Task prompt: All lines from the one containing "1080x883 pixels. Task: Click" to the end of the entries below must be output exactly, and no other lines.
[Opening Information section]
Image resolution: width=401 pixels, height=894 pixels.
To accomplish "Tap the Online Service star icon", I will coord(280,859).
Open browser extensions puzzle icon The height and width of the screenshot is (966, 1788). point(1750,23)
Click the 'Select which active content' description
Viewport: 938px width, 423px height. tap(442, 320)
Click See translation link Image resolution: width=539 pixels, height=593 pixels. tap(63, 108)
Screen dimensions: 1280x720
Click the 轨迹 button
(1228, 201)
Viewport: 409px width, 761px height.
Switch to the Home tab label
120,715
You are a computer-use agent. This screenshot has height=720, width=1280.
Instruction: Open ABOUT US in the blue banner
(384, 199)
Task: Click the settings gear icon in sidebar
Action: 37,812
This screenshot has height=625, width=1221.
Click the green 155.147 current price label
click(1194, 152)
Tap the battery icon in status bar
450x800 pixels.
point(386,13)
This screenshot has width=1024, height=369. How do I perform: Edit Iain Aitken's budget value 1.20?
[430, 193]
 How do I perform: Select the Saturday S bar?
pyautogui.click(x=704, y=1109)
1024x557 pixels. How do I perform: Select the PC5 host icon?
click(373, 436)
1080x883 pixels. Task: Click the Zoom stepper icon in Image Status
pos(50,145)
[Closing Information section]
Response area:
1080x883 pixels. Task: Click the Zoom stepper icon in Image Status
pos(50,145)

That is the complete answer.